Could the government bar platforms from discriminatorily declining to show subscribers certain materials posted by users to whose feeds they have subscribed? I’m inclined to say that it can, though the argument there is more complex than it is for the pure hosting function.
The key precedent on this in Rumsfeld. We’ve discussed above how in that case, like in PruneYard and Turner, the Court held that property owners (there, universities) could be required to host speakers they disliked. But say that a university told recruiters: “OK, we have to let you on our property, so you can be in Room 217. But we won’t speak to anyone about your being in Room 217: We won’t include this in any printed materials where we list all the recruiters, and we won’t send out the e-mails with information about you the way we do about other recruiters. Good luck with students finding you!”
Rumsfeld held that this too is unconstitutional: As part of requiring universities not to discriminate against military recruiters in choosing whom to host on its property, the university could also be required not to discriminate in choosing whom to inform students about.

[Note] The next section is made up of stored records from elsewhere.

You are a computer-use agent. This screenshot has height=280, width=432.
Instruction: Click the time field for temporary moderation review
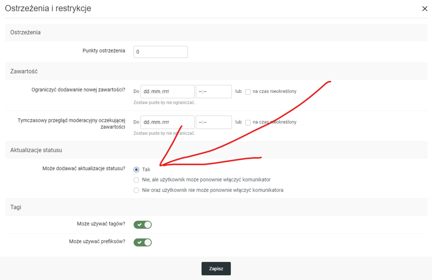point(213,122)
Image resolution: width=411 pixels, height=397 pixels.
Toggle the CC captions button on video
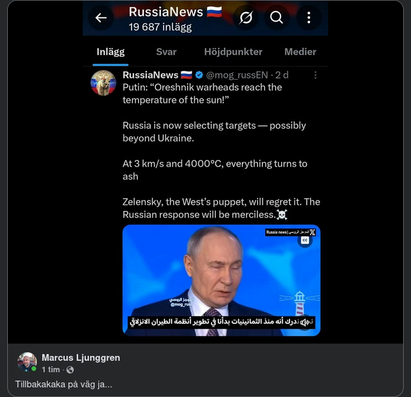305,240
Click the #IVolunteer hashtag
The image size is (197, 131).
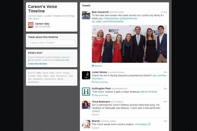point(141,124)
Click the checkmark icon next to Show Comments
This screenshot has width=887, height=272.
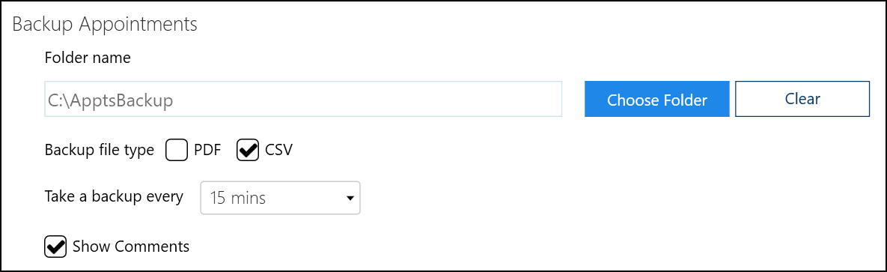55,247
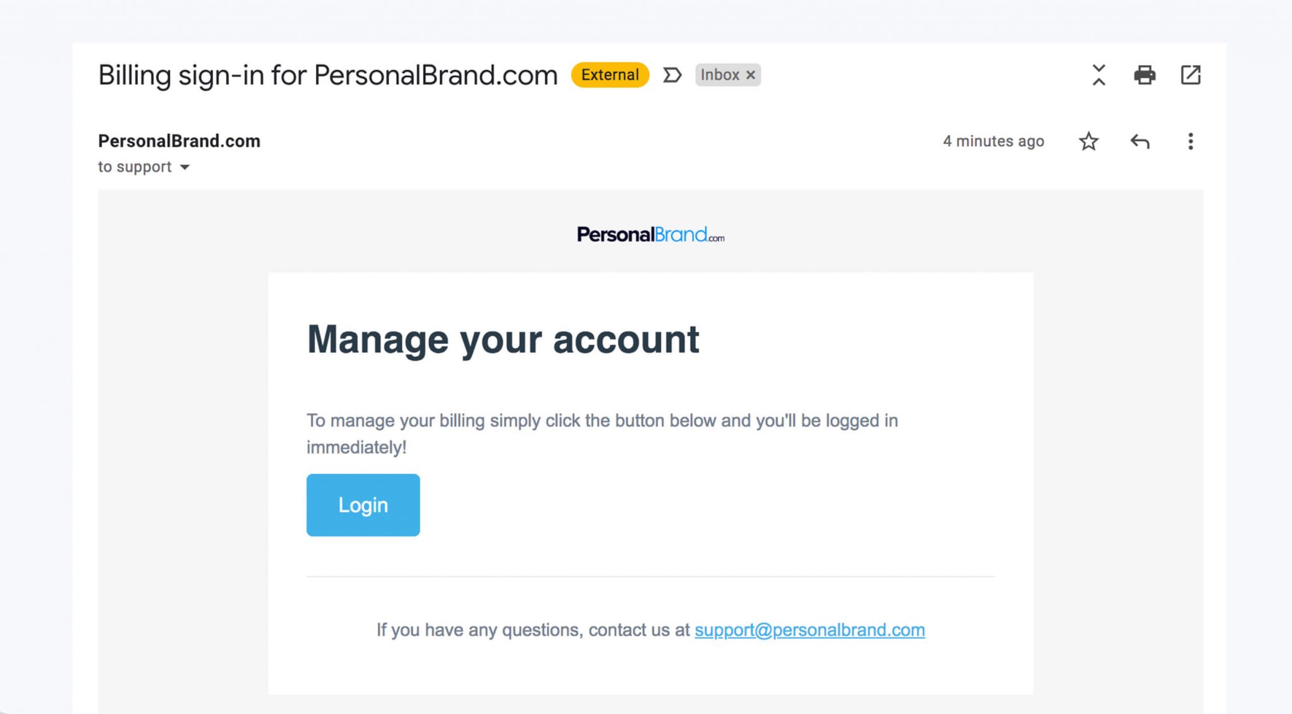
Task: Open the email in a new window
Action: click(x=1190, y=75)
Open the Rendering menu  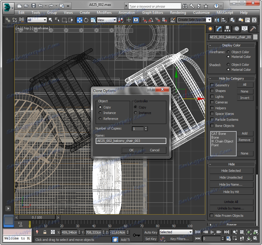click(x=178, y=13)
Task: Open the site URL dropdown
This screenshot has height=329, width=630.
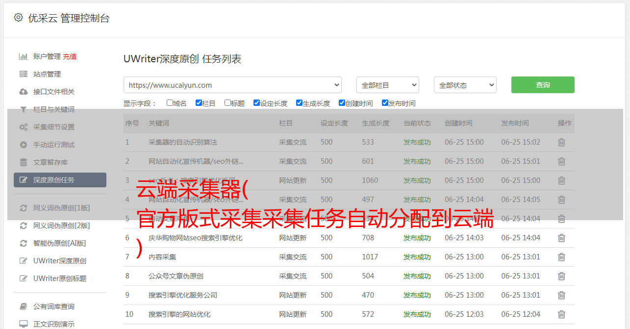Action: 232,85
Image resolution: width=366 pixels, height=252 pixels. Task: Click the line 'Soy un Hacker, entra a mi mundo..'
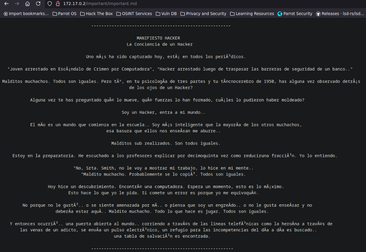(163, 112)
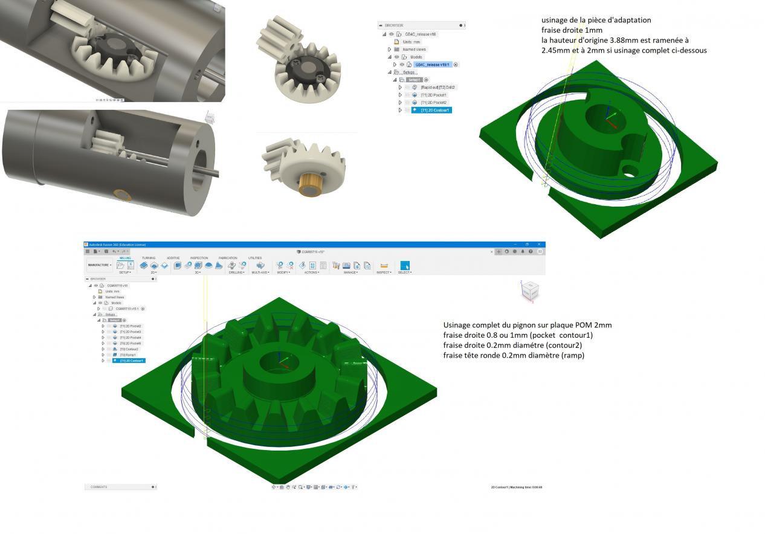Toggle visibility eye of CGM05T15 v15 root

(95, 286)
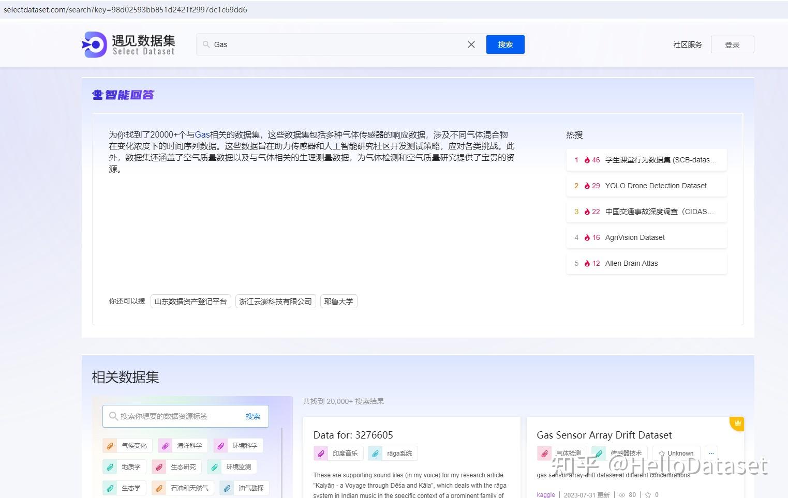Click the flame icon beside 学生课堂行为数据集
The height and width of the screenshot is (498, 788).
pyautogui.click(x=587, y=160)
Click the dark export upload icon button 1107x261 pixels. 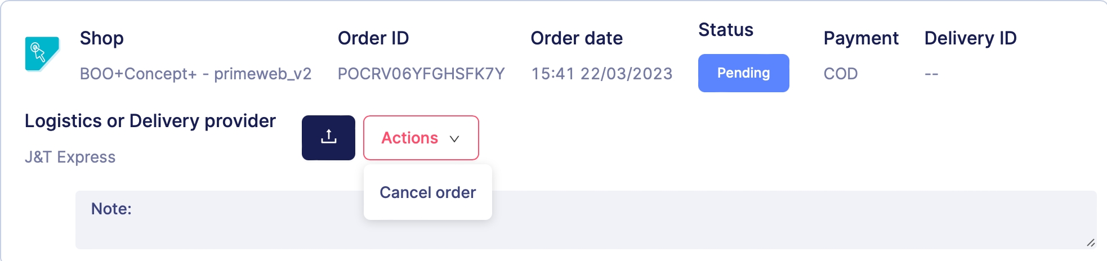pyautogui.click(x=328, y=138)
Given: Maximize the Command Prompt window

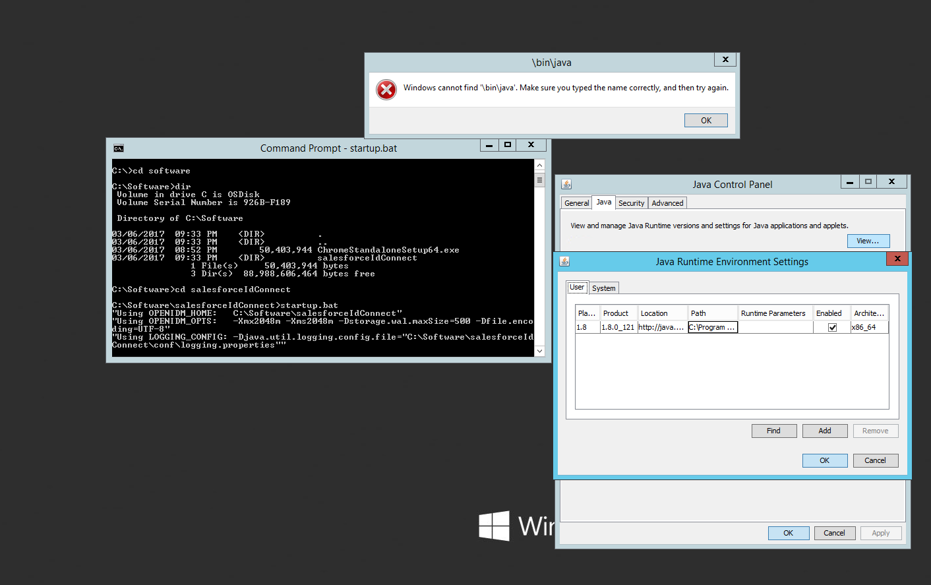Looking at the screenshot, I should pyautogui.click(x=507, y=144).
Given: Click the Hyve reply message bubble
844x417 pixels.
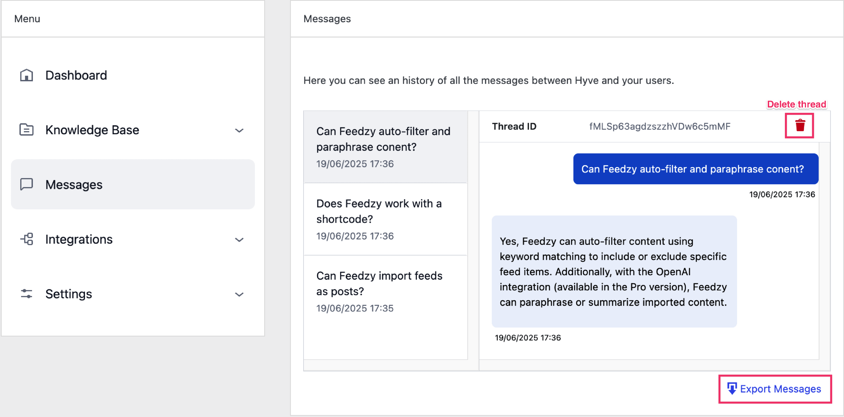Looking at the screenshot, I should [x=614, y=272].
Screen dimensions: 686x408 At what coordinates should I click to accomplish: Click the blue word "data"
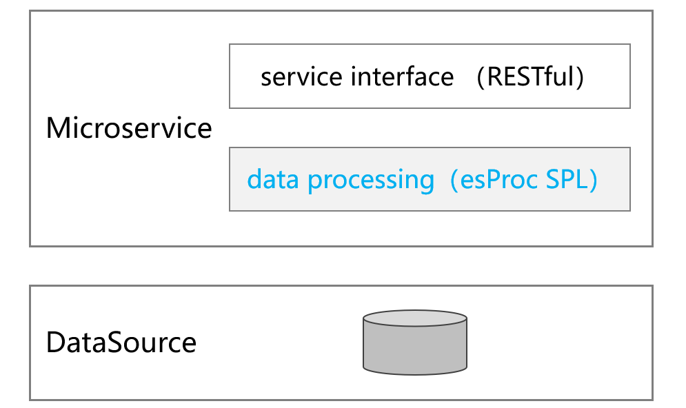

The compelled speech to which the law schools point is plainly incidental to the Solomon Amendment’s regulation of conduct, and “it has never been deemed an abridgment of freedom of speech or press to make a course of conduct illegal merely because the conduct was in part initiated, evidenced, or carried out by means of language, either spoken, written, or printed.” Giboney v. Empire Storage & Ice Co., 336 U.S. 490, 502 (1949). Congress, for example, can prohibit employers from discriminating in hiring on the basis of race. The fact that this will require an employer to take down a sign reading “White Applicants Only” hardly means that the law should be analyzed as one regulating the employer’s speech rather than conduct. See R.A.V. v. St. Paul, 505 U.S. 377, 389 (1992) (“[W]ords can in some circumstances violate laws directed not against speech but against conduct”). Compelling a law school that sends scheduling e-mails for other recruiters to send one for a military recruiter is simply not the same as forcing a student to pledge allegiance, or forcing a Jehovah’s Witness to display the motto “Live Free or Die,” and it trivializes the freedom protected in Barnette and Wooley to suggest that it is.[212]
The record in the case suggests that this means military recruiters could likely have to be included in “recruiting receptions,”[213] and that “an unwilling institution” would have to “distribute, post, and maintain the military’s literature, send emails promoting the military, include the military’s listing in printed publications, and make introductions and arrange meetings.”[214]
Now as with most discussions of the Giboney “conduct … carried out by means of language” doctrine, this analysis is quite opaque;[215] and the analogy to the “White Applicants Only” signs is not entirely helpful, because it involves speech restrictions rather than speech compulsions. But the underlying principle does indeed arise in a vast range of antidiscrimination rules.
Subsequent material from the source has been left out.